Porém, tudo não passa estratégia para ganhar a confiança de quem está do outro lado do computador e conseguir que a futura vítima envie o dinheiro solicitado. Foi argumentando que o precisava comprar um presente para o filho que um scammer quase conseguiu tirar R$ 1,5 mil da técnica de segurança do trabalho Maria (33), que vive em Feira de Santana, na Bahia. Alertada pela mãe e por uma amiga, ela percebeu, antes de desembolsar o dinheiro, que tratava-se de um golpe.
Romantismo, a arma para a fraude
* Nem mesmo os erros gramaticais são capazes de levantar suspeitas nas vítimas
'Eu quero que você saiba que eu nunca me senti relaxado com alguém assim em um tempo muito longo, sempre que eu falo com você, eu posso sentir sua sinceridade, eu posso sentir que há algo de mágico sobre nós dois. (…) Muito obrigado por seu e-mail lindo para me dar uma chance em sua vida para conhecê-lo melhor. (...) eu não estou interessado em outra pessoa. Eu quero ter você em minha vida se você me daria uma chance em sua vida.”
* Problemas no computador: a desculpa para não mostrar o rosto
"Olá querida, pena que eu não tenho sido capaz de falar com você sobre o bate-papo, eu quero que você saiba que eu gosto tanto de você e muito interessado em conhecê-lo melhor, mas meu computador está com algum problema, mas espero que o técnico seria capaz de corrigi-lo hoje e seria conectado para conversar com você, eu estou tão ansiosa para falar com você, por favor, não perdem o interesse em mim.”
* Cartões extraviados, filhos doentes: o gancho para pedir
dinheiro, como ocorreu com a designer gráfico Roberta (40).
"Meu amor por favor, eu preciso de uma ajuda de você imediatamente para que eu possa pagar minhas contas de hotel porque vai chegar Brasil em breve.

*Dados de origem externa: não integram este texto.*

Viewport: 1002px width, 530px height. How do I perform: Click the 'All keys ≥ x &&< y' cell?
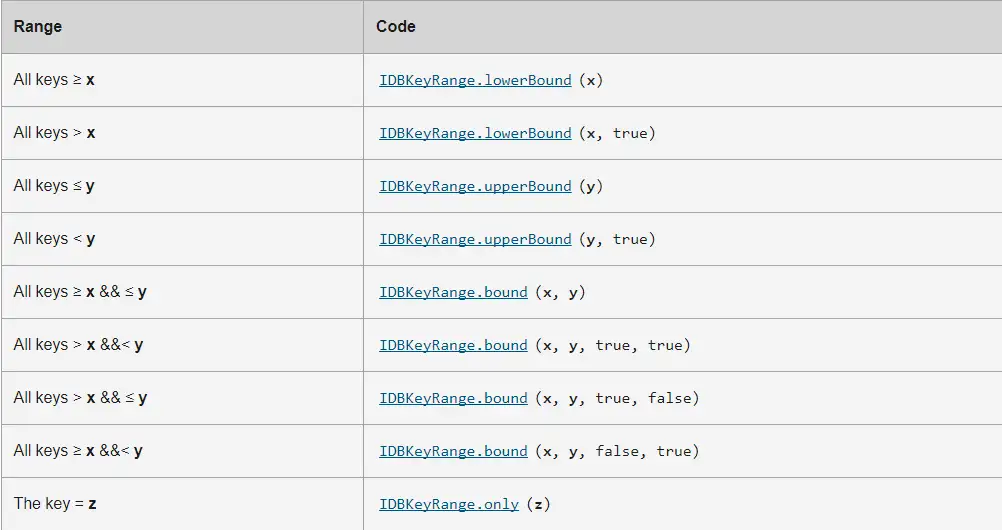click(182, 451)
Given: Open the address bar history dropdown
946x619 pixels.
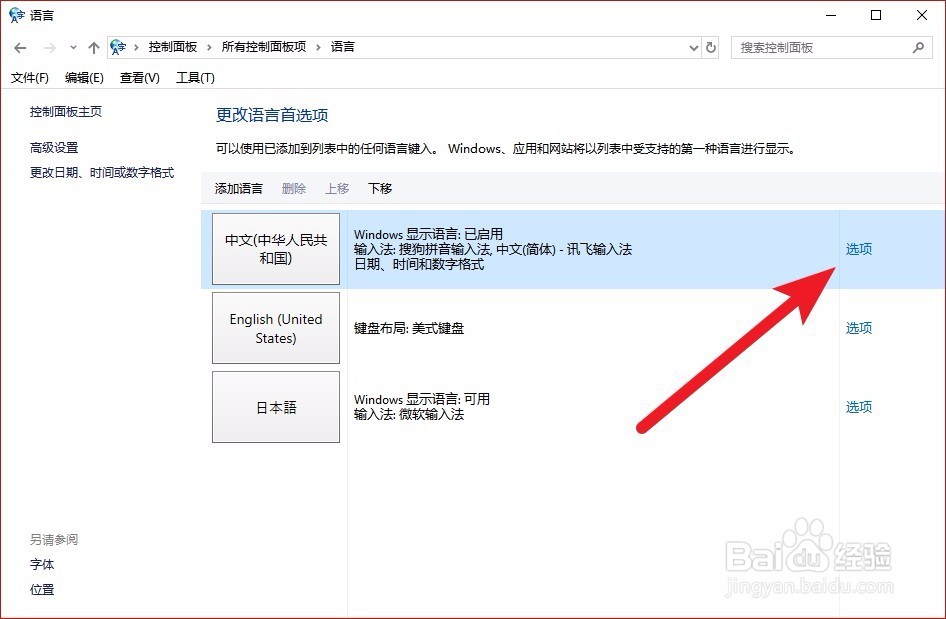Looking at the screenshot, I should (693, 46).
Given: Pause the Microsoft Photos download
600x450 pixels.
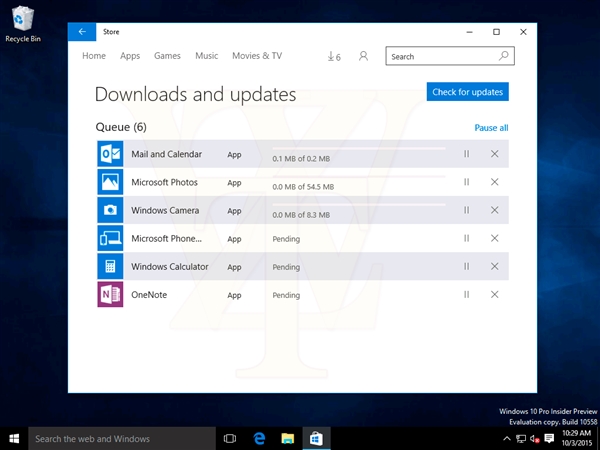Looking at the screenshot, I should coord(466,182).
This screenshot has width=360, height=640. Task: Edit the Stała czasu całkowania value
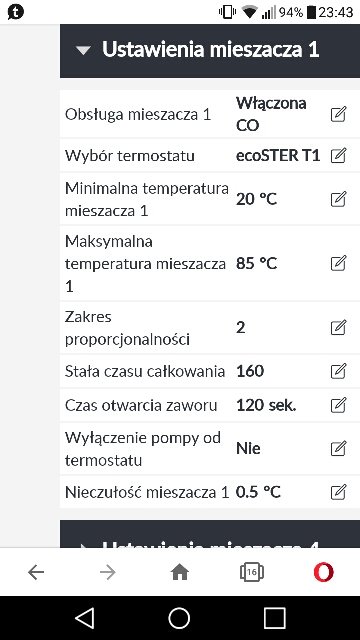point(338,371)
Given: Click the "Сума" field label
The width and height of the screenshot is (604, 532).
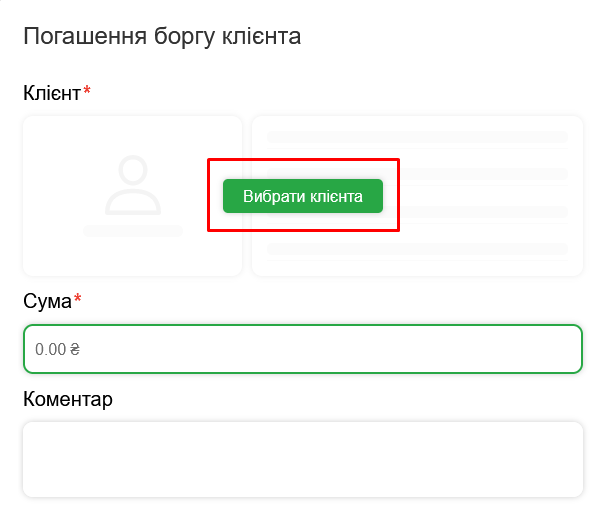Looking at the screenshot, I should coord(47,301).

Meu amor tudo o que eu preciso de você é apenas 1.500 dólares para que eu possa pagar minhas contas de hotel e outras despesas aqui e tomar meu vôo para estar com você em breve, quando eu chegar ao Brasil vou contactar o meu banco e pagar de volta o seu dinheiro. Meu amor eu vou pagar de volta o seu dinheiro, mesmo que você o quer em duplo amor meu, eu vou pagar de volta, por favor meu amor. (...)”

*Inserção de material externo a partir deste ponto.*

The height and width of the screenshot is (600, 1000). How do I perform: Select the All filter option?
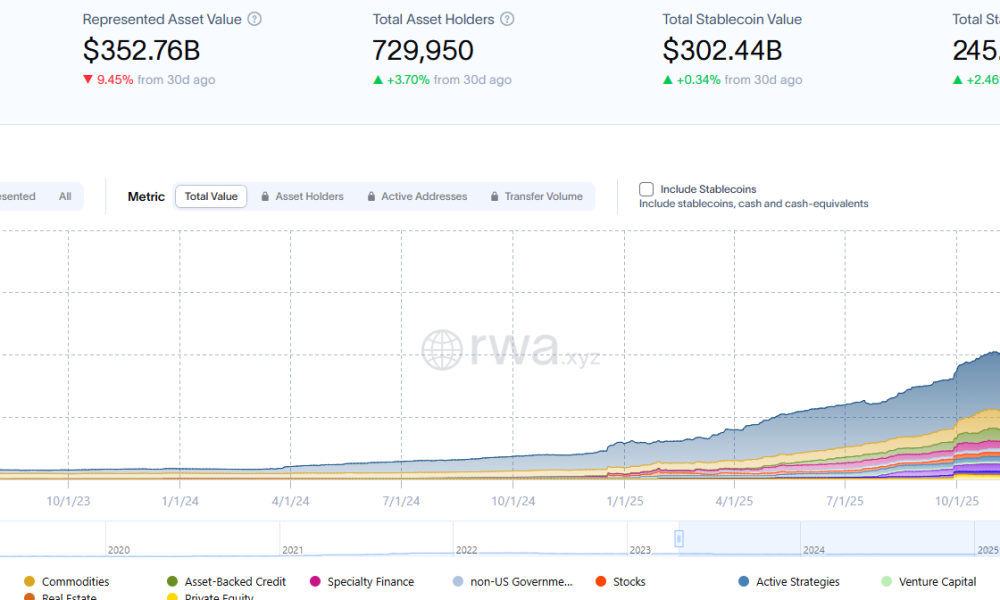[x=65, y=197]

Caçadoras de golpistas em ação
Ao mesmo tempo que é um terreno fértil para os golpes, a internet também possibilita que as vítimas se juntem e passem a atuar como “caçadoras” de golpistas. Um dos pontos de encontro virtual é o blog Fora Scammer (forascammer.blogspot.com.br), criado pela mato-grossense Vânia Lúcia (52), que não foi vítima dos golpistas, mas ficou horrorizada com as histórias de fraude contadas por uma amiga.
Na página, é possível encontrar fotos, endereços do correio eletrônico e mensagens usadas pelos fraudadores. O objetivo é disseminar as formas de atuação dos falsários para evitar que mais mulheres caiam no golpe do (falso) amor. A iniciativa tem incomodado quem ganha a vida tirando vantagem dessas histórias, tanto que Vânia evita mostrar o rosto e não informa em qual cidade vive.

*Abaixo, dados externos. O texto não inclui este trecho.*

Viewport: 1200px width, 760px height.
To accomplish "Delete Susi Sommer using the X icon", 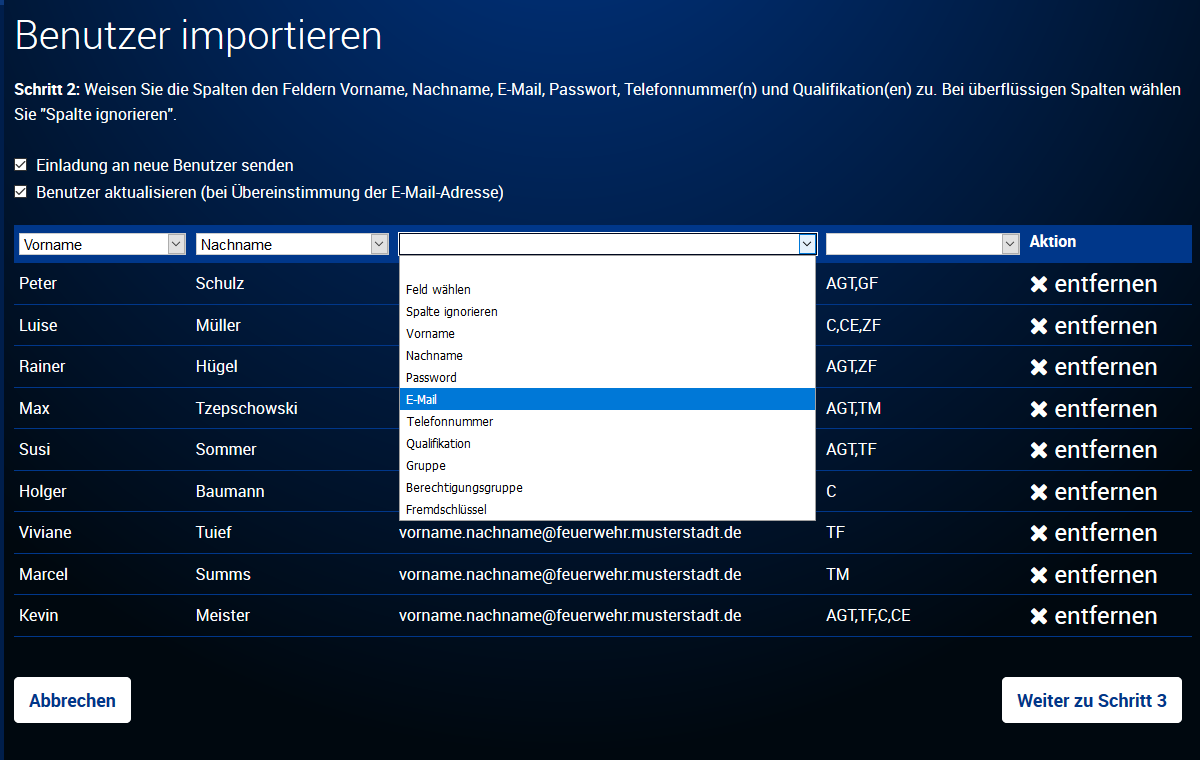I will 1039,450.
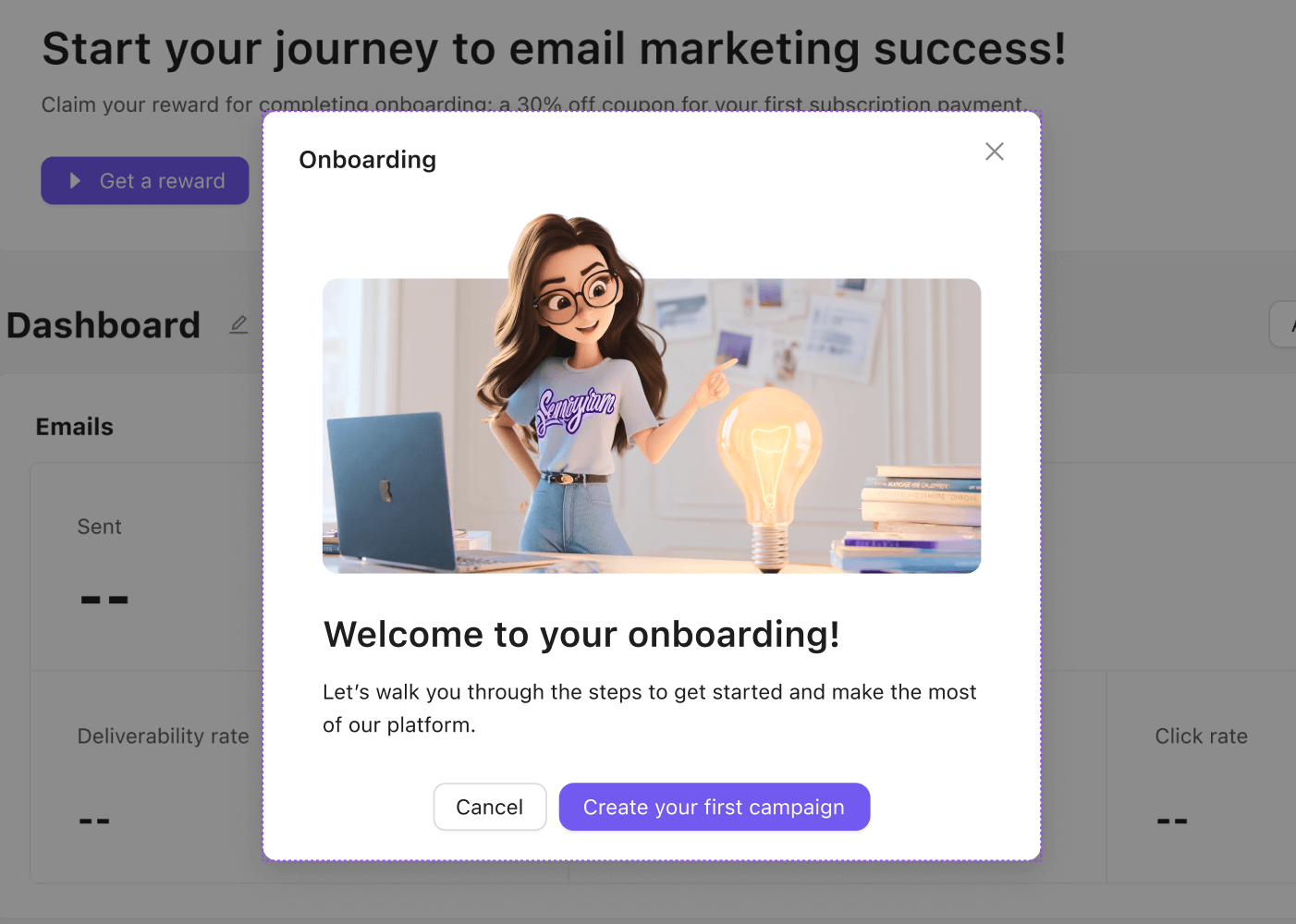
Task: Click the Let's walk you through description text
Action: 649,708
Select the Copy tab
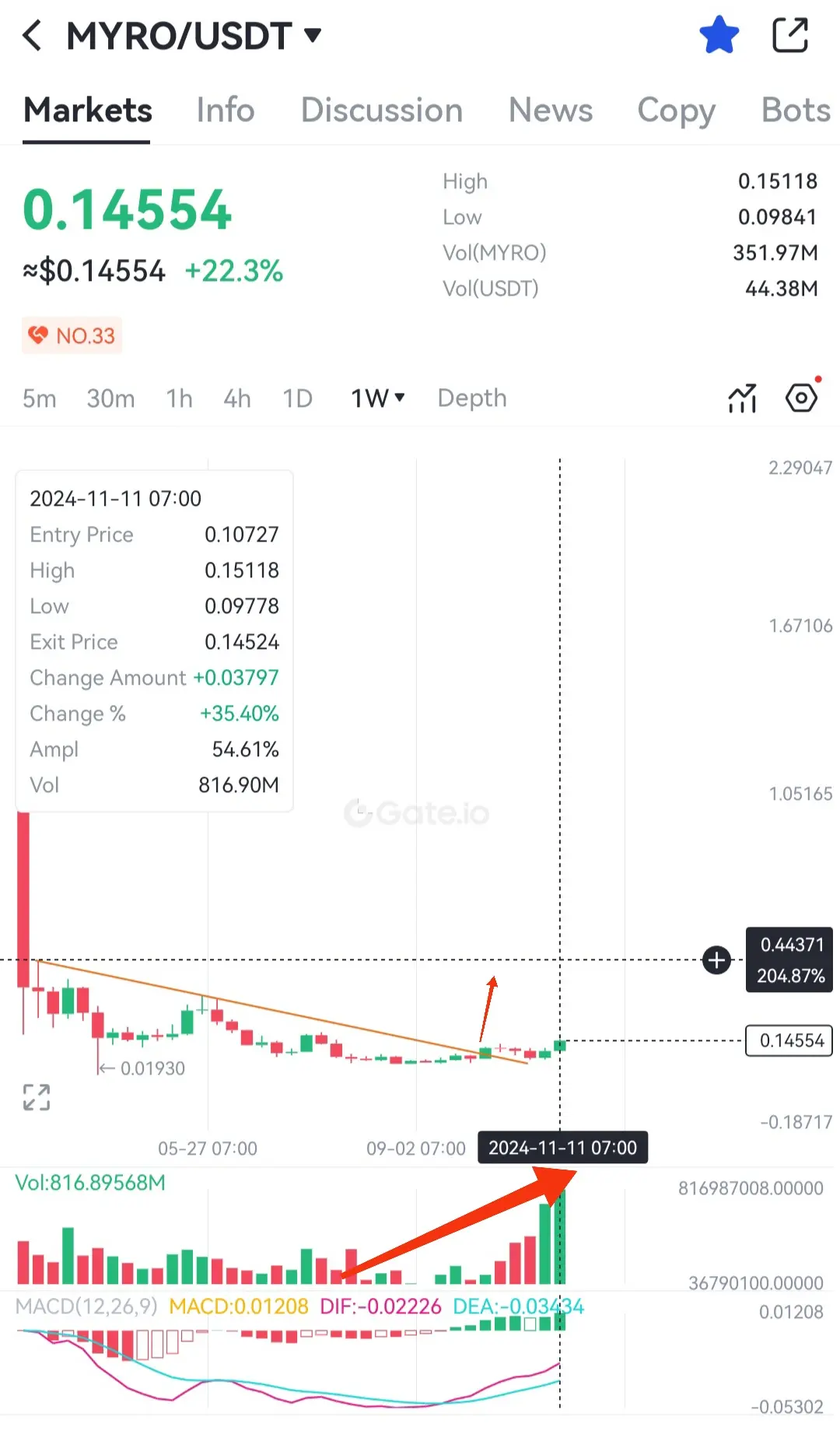This screenshot has height=1431, width=840. tap(676, 111)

A blogueira Meg D., responsável pela página meg-golpistasvirtuais.blogspot.com.br captura e divulga os endereços dos scammers. “Apenas disseminando a ferramenta de trabalho desses golpistas é possível, efetivamente, deter a ação deles”, explica. Ela também não dá detalhes sobre sua identidade temendo represálias. Segundo Meg, os brasileiros aplicam golpes semelhantes aos dos scammers nigerianos, mas com um diferencial: encontram as vítimas e simulam, pessoalmente, situações em que precisam de dinheiro.
Punição
Professora da Faculdade de Direito da Universidade Federal de Goiás (UFG), Bartira Macedo, destaca que a lábia dos fraudadores facilita a conquista das vítimas. “Eles falam o que as mulheres querem ouvir.” Disseminar que as promessas de namoro e casamento não passam de mentiras é fundamental para que danos sejam evitados. Afinal, as marcas sentimentais resultantes desse engodo dificilmente serão apagadas.
Algumas situações, porém, podem ser punidas pela Justiça, informa o advogado Alexandre Atheniense, especialista em direito da tecnologia da informação. “Cerca de 20 condutas que ocorrem no ambiente virtual, como a calúnia e a difamação, são enquadradas na legislação atual”, explica. Outras, como se apossar das senhas alheias, ainda carecem de leis específicas. Por isso, a recomendação é tomar cuidado. Sempre.
Falsidades na rede
Quem vive o dia a dia das delegacias, sabe que os registros envolvendo fraudes só não são maiores porque muitas vítimas, por vergonha ou medo, não formalizam as denúncias. É o que explica a adjunta da Delegacia da Mulher de Goiânia (Deam), Ana Elisa Gomes Martins. Nessa semana, a especializada iniciou as investigações de um caso semelhante ao de Joana (leia matéria nesta página), mas com golpistas goianos.
De acordo com a delegada, um homem teria feito mais de 15 vítimas na capital, mantendo e conseguindo vantagens a partir de relacionamentos virtuais. Duas jovens já teriam prestado queixa e a expectativa é que o episódio seja desvendado nas próximas semanas. No ano passado, apenas uma ocorrência desse tipo foi atendida na Delegacia de Investigações Especiais (Deic).
A funcionária pública Joana (45) não esquece o dia em que decidiu procurar um conhecido que trabalha como delegado para pedir orientações sobre a situação que estava vivendo.
“Foi ridículo contar que fui enganada pela internet. Tinha que ver o sorrisinho na cara do delegado enquanto conversava comigo”, revela, em entrevista realizada pela rede social Facebook.
A designer gráfico Roberta (40), que vive em Itajaí, Santa Catarina, confidenciou apenas para uma amiga que quase foi enganada por um scammer que conheceu no site de namoro Par Perfeito. Ele se apresentou como Fred Nandru, um engenheiro de perfuração que planejava até se mudar para o Brasil para viver junto com a moça. Tudo isso em apenas 15 dias de contato via internet. Mesmo desconfiada, a designer admite que se apaixonou. Mas ela conseguiu reverter a situação: prometeu enviar os R$ 20 mil pedidos pelo suposto engenheiro, mas encerrou o contato com o criminoso em seguida.
Para Marina, que teclou com um scammer durante dez dia, esse tipo de golpe devasta as vítimas emocionalmente porque deixa claro até onde o ser humano “pode descer tentando destruir a vida e o sentimento do outro.”